The other democratic event today

If anyone doubted that politics was always bigger than the political class that has come into disrepute, today is the day. It is the Scottish Referendum, but hundreds of miles further south, I am participating in an other democratic experiment… called NHS Citizen.

NHS Citizen is a work in progress and will eventually be a participation infrastructure for NHS England, where participants can become citizens of the NHS, not just consumers of its services. Through NHS Citizen, the idea is that people are more able to hold the Board to account, set the agenda for discussions, and find others with shared interests – all in an open, transparent and public environment.
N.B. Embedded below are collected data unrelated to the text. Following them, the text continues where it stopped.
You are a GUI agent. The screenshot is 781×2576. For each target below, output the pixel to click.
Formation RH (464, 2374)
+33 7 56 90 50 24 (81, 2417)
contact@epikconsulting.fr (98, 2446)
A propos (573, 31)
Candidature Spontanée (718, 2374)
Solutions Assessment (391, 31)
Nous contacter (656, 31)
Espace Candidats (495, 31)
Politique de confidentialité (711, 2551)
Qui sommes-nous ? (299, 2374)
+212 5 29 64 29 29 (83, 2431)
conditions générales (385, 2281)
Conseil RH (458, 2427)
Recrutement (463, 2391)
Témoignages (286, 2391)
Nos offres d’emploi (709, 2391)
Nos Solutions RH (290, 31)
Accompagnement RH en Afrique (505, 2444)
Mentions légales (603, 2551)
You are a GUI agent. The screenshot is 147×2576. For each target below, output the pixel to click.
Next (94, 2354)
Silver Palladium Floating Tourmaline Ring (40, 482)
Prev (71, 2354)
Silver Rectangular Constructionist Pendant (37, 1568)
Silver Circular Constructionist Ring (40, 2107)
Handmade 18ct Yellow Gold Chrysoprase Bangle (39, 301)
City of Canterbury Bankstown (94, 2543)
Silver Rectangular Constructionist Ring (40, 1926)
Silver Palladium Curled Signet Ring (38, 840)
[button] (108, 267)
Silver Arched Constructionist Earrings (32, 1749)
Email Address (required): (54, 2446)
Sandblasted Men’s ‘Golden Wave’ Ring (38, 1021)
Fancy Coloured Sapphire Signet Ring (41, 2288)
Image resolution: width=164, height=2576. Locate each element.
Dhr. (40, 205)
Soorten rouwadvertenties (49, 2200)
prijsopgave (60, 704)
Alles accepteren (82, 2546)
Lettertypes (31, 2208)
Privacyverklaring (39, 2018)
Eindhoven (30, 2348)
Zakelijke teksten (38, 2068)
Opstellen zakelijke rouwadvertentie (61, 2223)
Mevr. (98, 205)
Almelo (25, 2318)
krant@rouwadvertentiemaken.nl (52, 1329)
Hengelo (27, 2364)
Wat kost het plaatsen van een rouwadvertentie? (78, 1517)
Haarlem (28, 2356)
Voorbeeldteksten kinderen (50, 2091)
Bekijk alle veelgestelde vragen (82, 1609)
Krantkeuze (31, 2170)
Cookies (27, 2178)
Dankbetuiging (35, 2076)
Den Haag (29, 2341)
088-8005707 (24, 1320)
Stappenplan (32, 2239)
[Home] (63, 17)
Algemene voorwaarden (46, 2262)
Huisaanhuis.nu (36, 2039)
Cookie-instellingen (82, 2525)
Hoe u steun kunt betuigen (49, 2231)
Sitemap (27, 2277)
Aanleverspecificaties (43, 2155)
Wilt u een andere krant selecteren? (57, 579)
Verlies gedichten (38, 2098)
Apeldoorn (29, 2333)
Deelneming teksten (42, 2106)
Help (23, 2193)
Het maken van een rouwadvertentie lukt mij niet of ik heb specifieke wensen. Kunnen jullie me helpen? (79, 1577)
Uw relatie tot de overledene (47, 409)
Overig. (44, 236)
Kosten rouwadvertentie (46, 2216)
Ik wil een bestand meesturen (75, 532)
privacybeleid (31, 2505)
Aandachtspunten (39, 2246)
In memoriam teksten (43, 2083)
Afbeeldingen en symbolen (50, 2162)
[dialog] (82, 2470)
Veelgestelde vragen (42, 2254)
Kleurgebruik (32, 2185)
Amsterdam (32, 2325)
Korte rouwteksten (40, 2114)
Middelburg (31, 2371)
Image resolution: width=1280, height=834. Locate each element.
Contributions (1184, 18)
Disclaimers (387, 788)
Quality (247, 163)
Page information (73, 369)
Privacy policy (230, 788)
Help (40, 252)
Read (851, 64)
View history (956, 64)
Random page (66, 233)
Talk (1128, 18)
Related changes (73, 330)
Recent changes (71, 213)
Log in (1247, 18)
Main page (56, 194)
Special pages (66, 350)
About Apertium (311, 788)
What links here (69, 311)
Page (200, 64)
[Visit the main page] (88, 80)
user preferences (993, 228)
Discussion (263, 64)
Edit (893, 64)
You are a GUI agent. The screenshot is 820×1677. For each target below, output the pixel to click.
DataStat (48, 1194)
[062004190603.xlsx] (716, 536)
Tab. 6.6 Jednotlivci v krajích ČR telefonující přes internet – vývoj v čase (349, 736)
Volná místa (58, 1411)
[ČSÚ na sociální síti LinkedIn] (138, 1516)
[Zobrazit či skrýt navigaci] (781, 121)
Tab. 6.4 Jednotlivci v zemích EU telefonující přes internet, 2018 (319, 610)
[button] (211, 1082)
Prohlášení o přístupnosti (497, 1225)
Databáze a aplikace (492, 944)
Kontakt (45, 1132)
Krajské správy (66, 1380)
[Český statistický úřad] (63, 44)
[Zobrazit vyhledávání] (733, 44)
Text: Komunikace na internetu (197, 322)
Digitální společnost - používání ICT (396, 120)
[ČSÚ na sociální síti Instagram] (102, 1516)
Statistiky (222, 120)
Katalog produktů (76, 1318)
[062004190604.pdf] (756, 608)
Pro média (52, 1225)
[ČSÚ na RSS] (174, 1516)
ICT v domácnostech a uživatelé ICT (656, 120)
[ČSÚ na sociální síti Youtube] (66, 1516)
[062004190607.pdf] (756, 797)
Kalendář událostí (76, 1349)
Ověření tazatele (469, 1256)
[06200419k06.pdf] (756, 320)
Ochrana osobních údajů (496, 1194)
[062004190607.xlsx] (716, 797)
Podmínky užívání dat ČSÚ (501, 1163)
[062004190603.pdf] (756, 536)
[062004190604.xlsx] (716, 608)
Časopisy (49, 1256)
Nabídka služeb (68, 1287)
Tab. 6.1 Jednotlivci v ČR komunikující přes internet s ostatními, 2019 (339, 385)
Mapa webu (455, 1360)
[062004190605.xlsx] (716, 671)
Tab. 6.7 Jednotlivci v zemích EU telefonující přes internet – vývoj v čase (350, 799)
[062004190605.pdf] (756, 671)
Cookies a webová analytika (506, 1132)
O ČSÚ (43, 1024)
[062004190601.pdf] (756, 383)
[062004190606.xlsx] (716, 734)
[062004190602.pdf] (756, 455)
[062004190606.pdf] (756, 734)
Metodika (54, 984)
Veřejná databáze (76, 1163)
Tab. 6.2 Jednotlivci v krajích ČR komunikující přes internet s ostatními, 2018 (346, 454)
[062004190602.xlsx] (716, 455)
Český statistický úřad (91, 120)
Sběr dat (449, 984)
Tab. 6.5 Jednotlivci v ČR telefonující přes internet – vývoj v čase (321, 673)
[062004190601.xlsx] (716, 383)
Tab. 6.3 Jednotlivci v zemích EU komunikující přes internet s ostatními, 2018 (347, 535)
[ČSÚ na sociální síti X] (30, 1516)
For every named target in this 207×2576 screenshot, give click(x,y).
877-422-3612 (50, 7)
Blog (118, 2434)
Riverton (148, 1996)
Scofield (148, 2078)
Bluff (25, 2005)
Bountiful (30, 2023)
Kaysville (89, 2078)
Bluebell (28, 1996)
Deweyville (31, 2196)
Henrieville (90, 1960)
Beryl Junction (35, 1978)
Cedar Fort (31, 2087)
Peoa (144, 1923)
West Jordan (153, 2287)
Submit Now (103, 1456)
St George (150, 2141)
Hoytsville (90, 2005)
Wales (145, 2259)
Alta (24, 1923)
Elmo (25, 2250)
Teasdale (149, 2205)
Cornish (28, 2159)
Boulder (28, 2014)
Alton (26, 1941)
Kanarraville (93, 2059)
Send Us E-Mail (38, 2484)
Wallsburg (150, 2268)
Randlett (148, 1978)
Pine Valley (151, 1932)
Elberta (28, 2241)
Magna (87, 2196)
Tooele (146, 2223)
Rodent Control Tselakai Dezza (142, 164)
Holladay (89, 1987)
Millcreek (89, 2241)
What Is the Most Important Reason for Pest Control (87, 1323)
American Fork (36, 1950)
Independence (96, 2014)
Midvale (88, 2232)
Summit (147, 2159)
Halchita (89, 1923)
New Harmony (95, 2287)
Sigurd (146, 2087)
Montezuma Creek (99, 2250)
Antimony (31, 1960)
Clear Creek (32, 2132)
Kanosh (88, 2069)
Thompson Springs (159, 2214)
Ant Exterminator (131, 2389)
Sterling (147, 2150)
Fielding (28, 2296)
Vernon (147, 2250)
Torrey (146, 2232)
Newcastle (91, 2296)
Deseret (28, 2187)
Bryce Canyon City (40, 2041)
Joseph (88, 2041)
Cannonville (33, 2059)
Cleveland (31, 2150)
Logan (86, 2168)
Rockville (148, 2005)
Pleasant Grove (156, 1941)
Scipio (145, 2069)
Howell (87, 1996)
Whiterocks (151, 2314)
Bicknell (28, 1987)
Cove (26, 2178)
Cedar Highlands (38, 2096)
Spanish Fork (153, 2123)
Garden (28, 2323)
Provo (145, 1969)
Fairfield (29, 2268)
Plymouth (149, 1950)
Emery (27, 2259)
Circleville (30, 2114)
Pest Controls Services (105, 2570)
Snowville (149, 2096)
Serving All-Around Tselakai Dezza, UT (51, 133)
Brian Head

The lead design agency is Involve, the recognised national centre of expertise in public participation and open government and a small charity that is led by Simon Burall and of which (to declare my interest) I am trustee and chair. Other agencies are DemSoc, Public-i and the Tavistock Institute.

NHS Citizen will be a system that listens to citizens through both online and offline channels, curating these conversations and exploring evidence.

Today is the first, prototype Assembly, with 250 people brought into an open, facilitated space to talk about priorities for NHS England, with the Board present as equals and able to respond at its AGM later in the day.

NHS Citizen has three layers:

• The Discovery space where information and opinions are gathered through social media, public comment, online and offline tools. This gives a picture of the “state of the conversation” on health, allowing issues of public concern to bubble up.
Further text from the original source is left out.